Politicians inserted themselves into the fray. The case was the catalyst for Florida's controversial "Terri's Law", which gave Gov. Jeb Bush the authority to have Schiavo's feeding tube re-inserted when a court ruled that her husband could have it removed.

Terri's doctors opinion was that Schiavo's coma had been caused by a potassium imbalance triggered by her bulimia. Nutball "save Terri" activists knew better, and claimed she suffered a violent beating at her husband's hand. Her parents eventually agreed, and said that her husband often beat Schiavo when she was healthy—but Schiavo never called the police, apparently never mentioned it to anyone, and her parents never mentioned it either until years after Schiavo was hospitalized. There is no evidence to support such claims.

The U.S. Congress quickly passed legislation allowing federal courts to intervene, and President George W. Bush flew back to Washington to sign the bill into law.

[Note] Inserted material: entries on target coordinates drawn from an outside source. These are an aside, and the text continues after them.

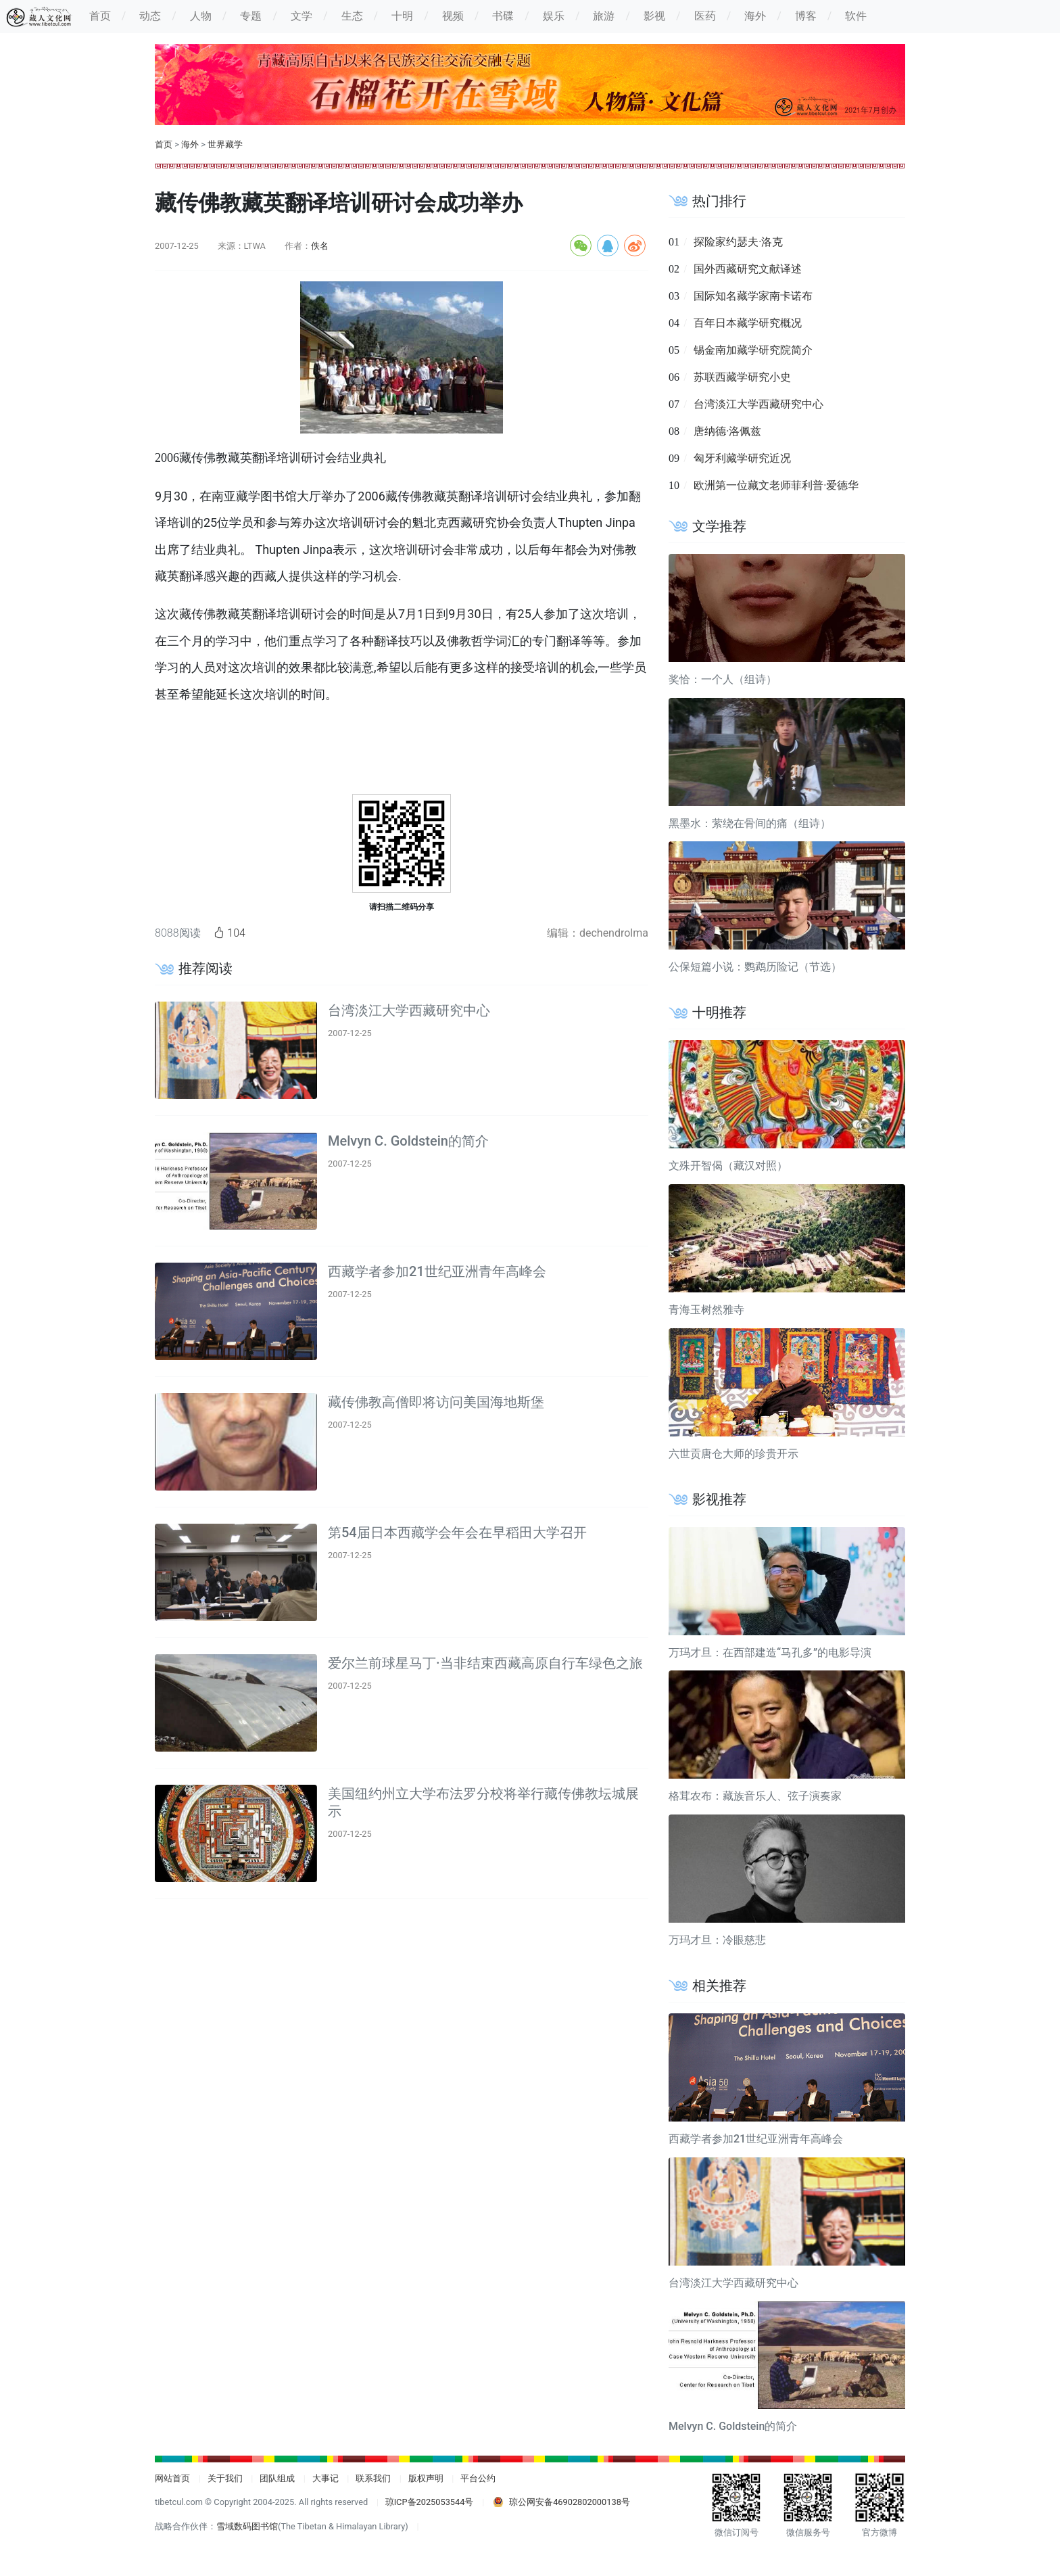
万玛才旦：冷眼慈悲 (717, 1940)
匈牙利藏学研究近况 (742, 458)
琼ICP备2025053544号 (429, 2502)
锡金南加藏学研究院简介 (753, 350)
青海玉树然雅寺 (706, 1309)
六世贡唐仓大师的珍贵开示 (733, 1453)
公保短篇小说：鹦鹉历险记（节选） (755, 966)
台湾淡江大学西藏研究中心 (409, 1010)
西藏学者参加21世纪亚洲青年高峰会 (437, 1271)
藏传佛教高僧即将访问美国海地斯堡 (436, 1402)
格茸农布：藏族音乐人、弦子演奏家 (755, 1795)
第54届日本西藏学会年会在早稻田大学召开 (457, 1532)
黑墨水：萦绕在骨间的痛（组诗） (750, 823)
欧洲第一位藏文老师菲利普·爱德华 (776, 485)
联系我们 (373, 2478)
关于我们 (225, 2478)
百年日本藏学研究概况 (748, 323)
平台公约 (478, 2478)
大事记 (325, 2478)
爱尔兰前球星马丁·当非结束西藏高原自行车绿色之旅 (485, 1663)
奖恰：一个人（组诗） (723, 679)
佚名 (320, 246)
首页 (163, 144)
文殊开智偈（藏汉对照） (728, 1165)
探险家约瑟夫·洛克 (738, 241)
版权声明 (425, 2478)
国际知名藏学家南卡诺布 (753, 295)
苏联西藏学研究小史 (742, 377)
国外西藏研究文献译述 (748, 268)
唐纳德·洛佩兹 (727, 431)
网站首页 (172, 2478)
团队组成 (277, 2478)
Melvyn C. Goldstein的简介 (408, 1141)
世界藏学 (225, 144)
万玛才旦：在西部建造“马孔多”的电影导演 (770, 1652)
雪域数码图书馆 (247, 2526)
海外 (190, 144)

It should be noticed that this is the same George W. Bush who, as Governor of Texas, signed into state law the power of hospitals to remove a patient (in identical situations as Terri's) from life support—a critical factor being the family's ability to pay the hospital bills —even if such removal was against the family's objections.

As the insanity moved to the federal level, Schiavo's feeding tube was finally removed on March 18, 2005, and her heart stopped beating 13 days later.

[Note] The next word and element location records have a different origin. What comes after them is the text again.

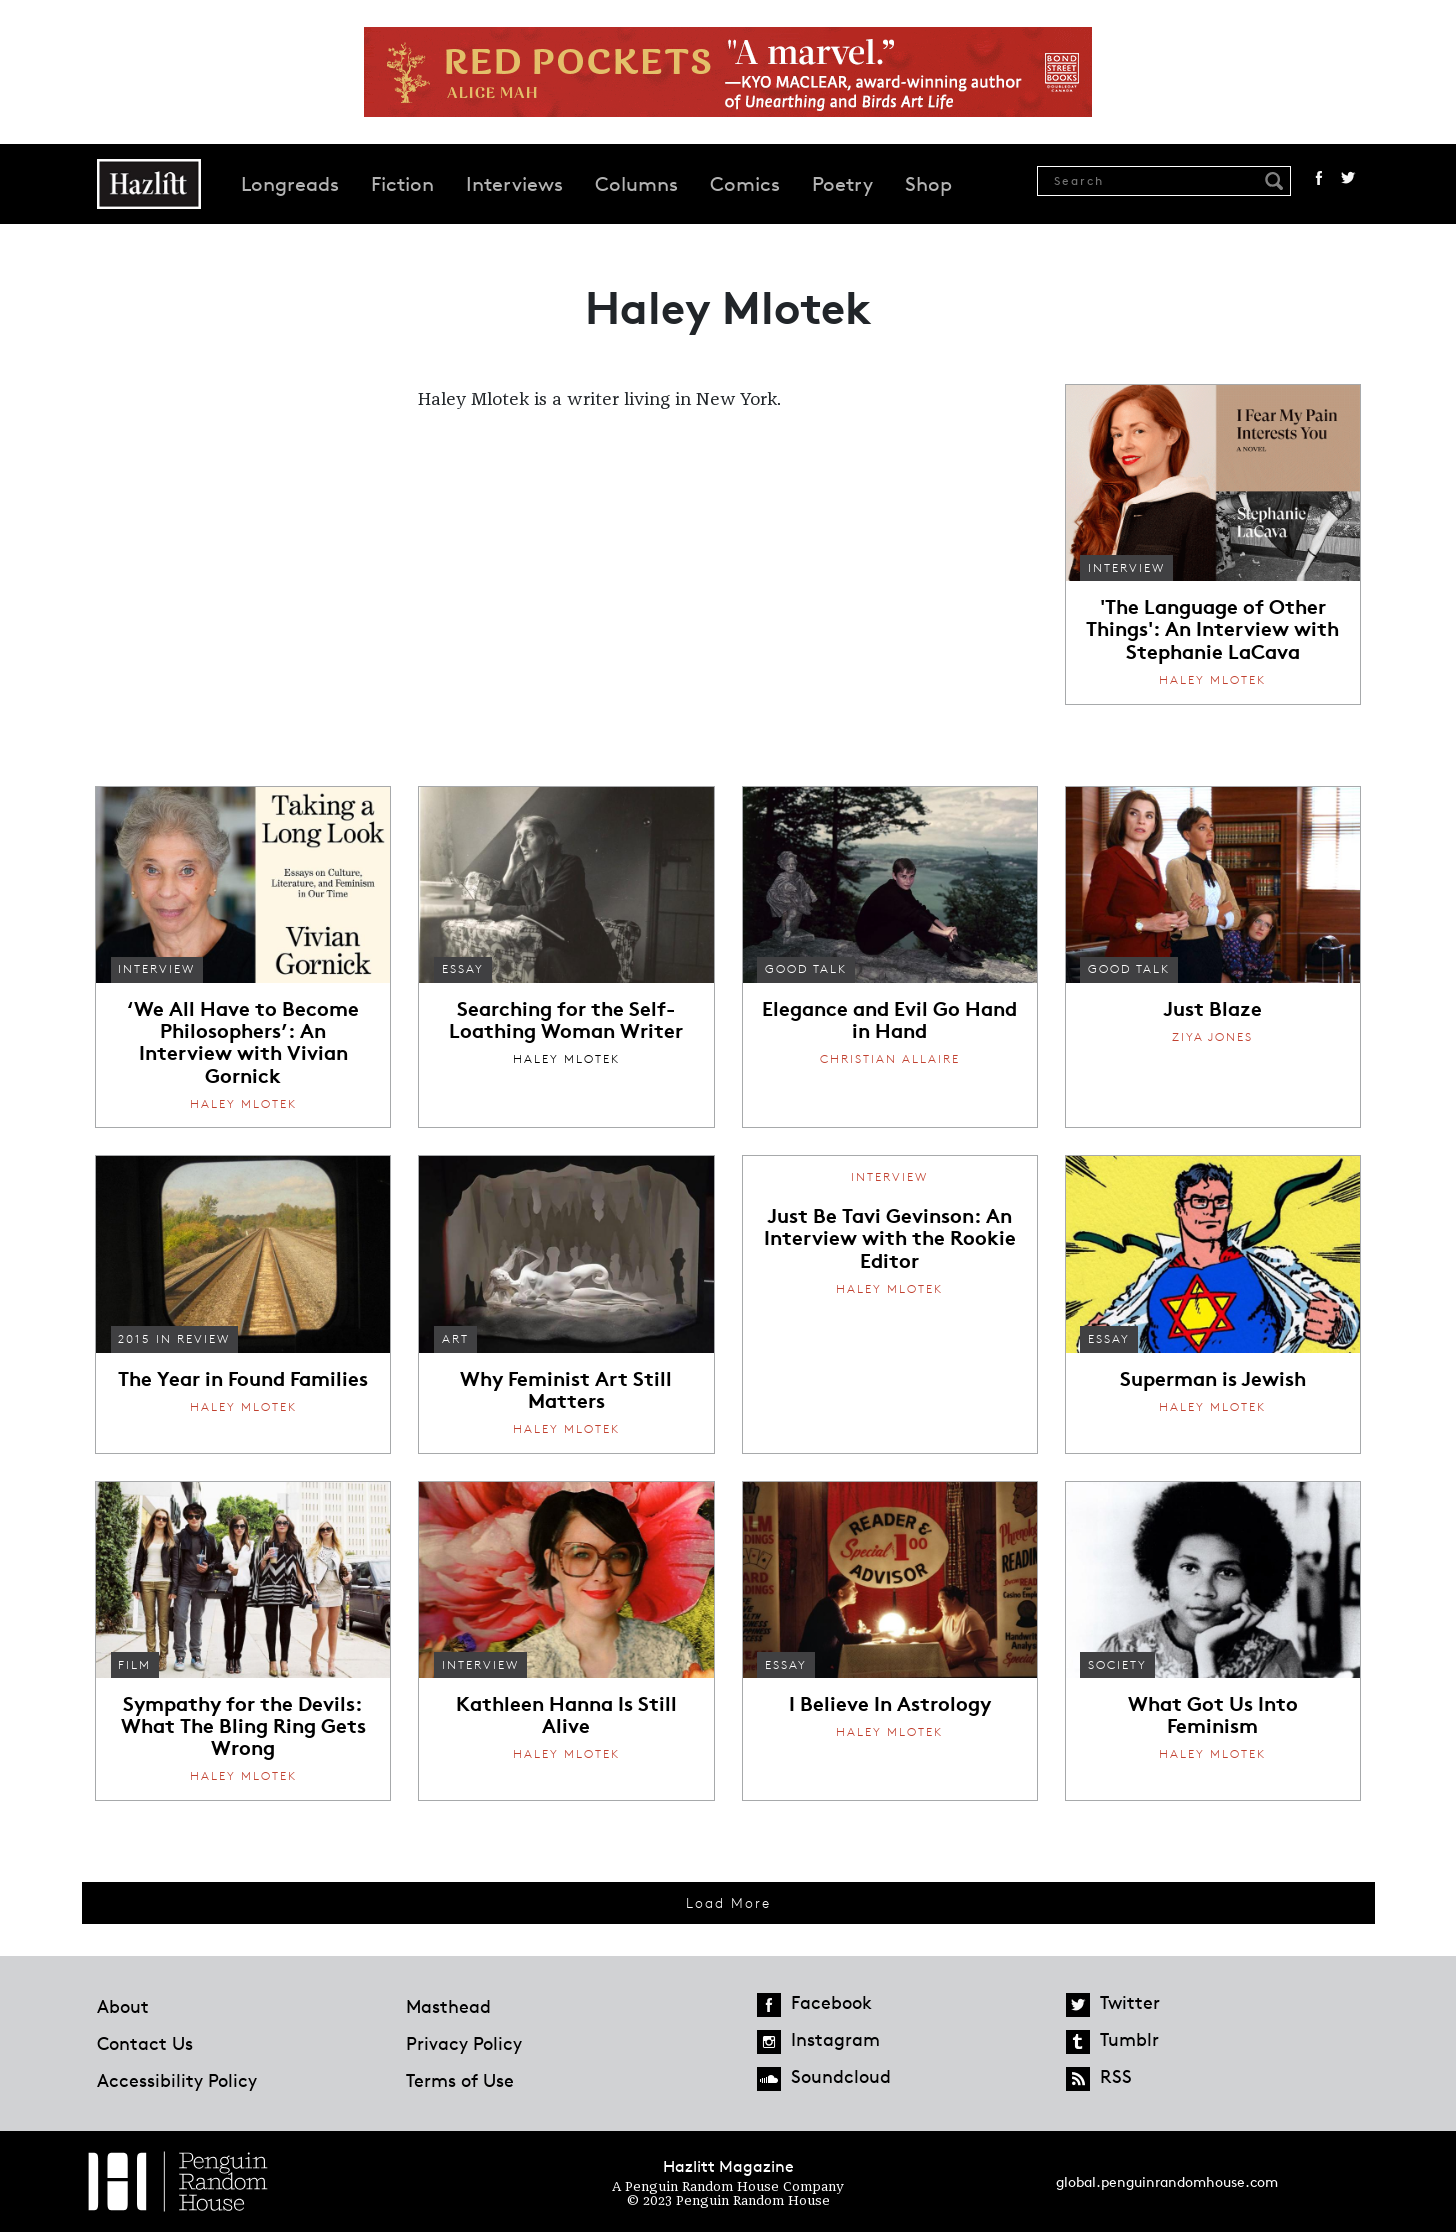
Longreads (290, 184)
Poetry (842, 184)
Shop (928, 184)
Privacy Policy (464, 2043)
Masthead (448, 2006)
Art (455, 1338)
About (123, 2006)
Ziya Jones (1212, 1036)
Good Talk (806, 968)
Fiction (402, 184)
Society (1117, 1664)
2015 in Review (174, 1338)
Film (134, 1664)
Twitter (1348, 178)
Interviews (514, 184)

In a final postscript to Schiavo's short life, the autopsy conducted after her death established that her brain damage was even worse than experts had said while she was alive, and that virtually everything the "save Terri" activists had said was incorrect. Schiavo's brain weighed about half what a healthy human brain weighs, damage that left her unable to think, feel, see, or interact in any way with her environment. There was no chance she could have recovered, and no evidence she had ever been abused.

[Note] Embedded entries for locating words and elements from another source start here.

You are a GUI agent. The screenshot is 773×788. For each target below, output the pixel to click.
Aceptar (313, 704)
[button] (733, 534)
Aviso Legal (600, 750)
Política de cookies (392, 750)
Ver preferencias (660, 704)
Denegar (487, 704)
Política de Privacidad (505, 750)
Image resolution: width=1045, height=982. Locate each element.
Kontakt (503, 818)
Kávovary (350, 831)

This means that all the time she was comatose in the hospital, the taxpayers of Florida were paying the costs of keeping her alive. As it turned out, the money spent was for nothing. Imagine if you will, what the cost would have been if she was kept alive for another 15 years.

Normally a hospital stay can cost as much as $600 a day. Now multiply that by 365 days and that comes out to $219,000 a year. Now multiply that by 15 years and that would have cost the Florida taxpayers at least $3,285,000. And if she remained in the hospital for another 15 years, they would have paid $6,570,000. At what point would the taxpayers finally scream, “ENOUGH IS ENOUGH.” Imagine if you will, the taxpayers in a small town being stuck with those kinds of costs.

I have sincere sympathy for the families of such comatose victims and also for the doctors and nurses caring for them. I certainly wouldn’t want to be making a decision for them.

But someone has to make it. As I see it, only judges in the high courts such as appeal courts should be making those kinds of decisions.

As soon as I learn what the decision of that court is with respect to the 59-year-old comatose patient at Sunnybrook Health Sciences, I will write it as an UPDATE at the end of this article which my readers can then go back to it to find out the court’s decision.